→ **RECORDS SUPPLIED**:
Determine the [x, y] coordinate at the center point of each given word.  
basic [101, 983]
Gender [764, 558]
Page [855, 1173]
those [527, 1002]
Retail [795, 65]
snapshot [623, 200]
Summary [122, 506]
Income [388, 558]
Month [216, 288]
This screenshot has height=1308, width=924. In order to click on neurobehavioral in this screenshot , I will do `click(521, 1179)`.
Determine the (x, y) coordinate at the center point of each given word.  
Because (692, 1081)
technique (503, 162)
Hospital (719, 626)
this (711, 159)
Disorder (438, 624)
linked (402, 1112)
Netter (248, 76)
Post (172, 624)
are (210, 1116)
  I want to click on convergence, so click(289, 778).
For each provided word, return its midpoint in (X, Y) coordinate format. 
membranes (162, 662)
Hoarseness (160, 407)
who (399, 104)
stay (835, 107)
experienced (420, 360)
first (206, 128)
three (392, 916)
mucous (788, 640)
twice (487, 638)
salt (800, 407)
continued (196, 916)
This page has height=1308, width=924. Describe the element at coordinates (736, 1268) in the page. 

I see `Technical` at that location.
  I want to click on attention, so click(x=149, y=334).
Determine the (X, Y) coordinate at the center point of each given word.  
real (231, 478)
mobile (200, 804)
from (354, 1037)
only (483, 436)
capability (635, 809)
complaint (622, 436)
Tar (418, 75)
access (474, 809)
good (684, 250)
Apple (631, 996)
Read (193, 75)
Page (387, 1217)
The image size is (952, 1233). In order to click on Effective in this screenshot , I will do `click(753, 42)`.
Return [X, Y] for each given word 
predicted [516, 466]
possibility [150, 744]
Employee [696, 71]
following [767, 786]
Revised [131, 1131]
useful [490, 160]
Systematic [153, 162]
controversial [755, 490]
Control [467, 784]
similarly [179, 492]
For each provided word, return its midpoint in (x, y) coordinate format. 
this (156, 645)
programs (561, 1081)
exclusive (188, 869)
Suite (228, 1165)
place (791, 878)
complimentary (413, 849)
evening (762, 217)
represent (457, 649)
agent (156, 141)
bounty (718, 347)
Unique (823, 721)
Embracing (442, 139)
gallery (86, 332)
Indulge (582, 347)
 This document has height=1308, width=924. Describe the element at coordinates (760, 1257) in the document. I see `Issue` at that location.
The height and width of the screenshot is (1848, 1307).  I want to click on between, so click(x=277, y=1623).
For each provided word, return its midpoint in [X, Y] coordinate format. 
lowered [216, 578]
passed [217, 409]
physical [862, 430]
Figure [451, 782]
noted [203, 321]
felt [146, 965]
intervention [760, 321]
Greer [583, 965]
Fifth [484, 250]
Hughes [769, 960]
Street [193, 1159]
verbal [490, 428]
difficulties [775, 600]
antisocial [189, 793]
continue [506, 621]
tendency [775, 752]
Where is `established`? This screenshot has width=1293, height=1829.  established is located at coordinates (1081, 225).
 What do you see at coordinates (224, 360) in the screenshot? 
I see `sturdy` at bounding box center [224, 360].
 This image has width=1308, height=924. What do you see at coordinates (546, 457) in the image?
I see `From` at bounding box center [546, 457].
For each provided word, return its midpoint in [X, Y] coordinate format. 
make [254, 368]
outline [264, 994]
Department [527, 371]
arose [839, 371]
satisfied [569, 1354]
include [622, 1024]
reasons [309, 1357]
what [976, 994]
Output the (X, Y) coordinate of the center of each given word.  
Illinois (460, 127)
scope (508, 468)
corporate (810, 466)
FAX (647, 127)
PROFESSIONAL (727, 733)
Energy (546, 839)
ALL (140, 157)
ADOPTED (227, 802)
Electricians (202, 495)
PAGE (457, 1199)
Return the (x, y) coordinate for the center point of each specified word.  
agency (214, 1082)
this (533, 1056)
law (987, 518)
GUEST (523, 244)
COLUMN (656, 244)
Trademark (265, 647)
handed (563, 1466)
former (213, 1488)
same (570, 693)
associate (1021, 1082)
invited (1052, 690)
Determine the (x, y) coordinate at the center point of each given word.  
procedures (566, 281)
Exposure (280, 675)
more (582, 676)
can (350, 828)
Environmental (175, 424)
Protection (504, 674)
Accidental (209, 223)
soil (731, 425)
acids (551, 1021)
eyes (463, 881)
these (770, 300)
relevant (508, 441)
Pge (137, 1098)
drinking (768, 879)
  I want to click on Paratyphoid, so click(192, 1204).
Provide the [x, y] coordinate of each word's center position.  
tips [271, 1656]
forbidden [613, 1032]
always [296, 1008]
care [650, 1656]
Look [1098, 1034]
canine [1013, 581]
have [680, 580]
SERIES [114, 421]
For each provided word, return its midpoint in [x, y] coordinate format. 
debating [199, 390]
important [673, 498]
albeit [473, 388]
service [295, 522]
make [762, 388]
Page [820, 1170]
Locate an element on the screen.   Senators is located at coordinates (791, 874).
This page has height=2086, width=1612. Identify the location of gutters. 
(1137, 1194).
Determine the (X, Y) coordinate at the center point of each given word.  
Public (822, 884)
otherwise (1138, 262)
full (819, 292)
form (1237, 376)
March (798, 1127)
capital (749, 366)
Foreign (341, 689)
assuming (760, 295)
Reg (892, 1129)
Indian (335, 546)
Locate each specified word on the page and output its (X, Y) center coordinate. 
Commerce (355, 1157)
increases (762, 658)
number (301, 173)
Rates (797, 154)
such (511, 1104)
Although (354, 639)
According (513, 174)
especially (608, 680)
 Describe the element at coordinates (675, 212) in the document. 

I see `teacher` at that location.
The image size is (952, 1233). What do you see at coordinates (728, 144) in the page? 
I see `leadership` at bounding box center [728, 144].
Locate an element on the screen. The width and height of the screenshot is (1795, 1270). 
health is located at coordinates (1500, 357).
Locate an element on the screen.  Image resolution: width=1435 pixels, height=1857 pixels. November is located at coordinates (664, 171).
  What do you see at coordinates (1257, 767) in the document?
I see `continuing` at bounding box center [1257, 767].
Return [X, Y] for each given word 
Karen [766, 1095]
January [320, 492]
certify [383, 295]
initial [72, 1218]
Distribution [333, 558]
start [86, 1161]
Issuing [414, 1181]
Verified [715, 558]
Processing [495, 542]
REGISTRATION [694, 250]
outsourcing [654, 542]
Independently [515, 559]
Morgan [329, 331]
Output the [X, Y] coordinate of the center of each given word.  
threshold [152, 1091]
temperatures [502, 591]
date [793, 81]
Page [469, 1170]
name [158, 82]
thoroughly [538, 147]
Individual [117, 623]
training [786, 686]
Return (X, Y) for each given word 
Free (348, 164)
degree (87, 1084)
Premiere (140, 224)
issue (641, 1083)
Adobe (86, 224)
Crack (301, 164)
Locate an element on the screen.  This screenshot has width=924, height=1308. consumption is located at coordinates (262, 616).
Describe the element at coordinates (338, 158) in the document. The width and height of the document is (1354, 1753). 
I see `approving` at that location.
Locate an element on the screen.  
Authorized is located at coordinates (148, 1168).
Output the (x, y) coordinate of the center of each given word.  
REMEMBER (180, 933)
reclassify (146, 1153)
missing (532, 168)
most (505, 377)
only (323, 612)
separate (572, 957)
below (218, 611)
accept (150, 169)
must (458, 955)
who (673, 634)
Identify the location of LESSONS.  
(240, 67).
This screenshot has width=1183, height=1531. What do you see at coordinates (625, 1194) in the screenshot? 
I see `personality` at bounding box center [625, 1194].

→ **TO DO**: Rewrite the part of the data that opens with the line containing "full (819, 292)" and closes with the line containing "Authorized is located", changing "element on the screen" to "item on the screen" and keeping everything else the same. Give only those lines.

→ **CORRECT ANSWER**:
full (819, 292)
form (1237, 376)
March (798, 1127)
capital (749, 366)
Foreign (341, 689)
assuming (760, 295)
Reg (892, 1129)
Indian (335, 546)
Locate each specified word on the page and output its (X, Y) center coordinate. 
Commerce (355, 1157)
increases (762, 658)
number (301, 173)
Rates (797, 154)
such (511, 1104)
Although (354, 639)
According (513, 174)
especially (608, 680)
 Describe the element at coordinates (675, 212) in the document. 

I see `teacher` at that location.
The image size is (952, 1233). What do you see at coordinates (728, 144) in the page? 
I see `leadership` at bounding box center [728, 144].
Locate an item on the screen. The width and height of the screenshot is (1795, 1270). 
health is located at coordinates (1500, 357).
Locate an item on the screen.  Image resolution: width=1435 pixels, height=1857 pixels. November is located at coordinates (664, 171).
  What do you see at coordinates (1257, 767) in the document?
I see `continuing` at bounding box center [1257, 767].
Return [X, Y] for each given word 
Karen [766, 1095]
January [320, 492]
certify [383, 295]
initial [72, 1218]
Distribution [333, 558]
start [86, 1161]
Issuing [414, 1181]
Verified [715, 558]
Processing [495, 542]
REGISTRATION [694, 250]
outsourcing [654, 542]
Independently [515, 559]
Morgan [329, 331]
Output the [X, Y] coordinate of the center of each given word.  
threshold [152, 1091]
temperatures [502, 591]
date [793, 81]
Page [469, 1170]
name [158, 82]
thoroughly [538, 147]
Individual [117, 623]
training [786, 686]
Return (X, Y) for each given word 
Free (348, 164)
degree (87, 1084)
Premiere (140, 224)
issue (641, 1083)
Adobe (86, 224)
Crack (301, 164)
Locate an item on the screen.  This screenshot has width=924, height=1308. consumption is located at coordinates (262, 616).
Describe the element at coordinates (338, 158) in the document. The width and height of the document is (1354, 1753). 
I see `approving` at that location.
Locate an item on the screen.  
Authorized is located at coordinates (148, 1168).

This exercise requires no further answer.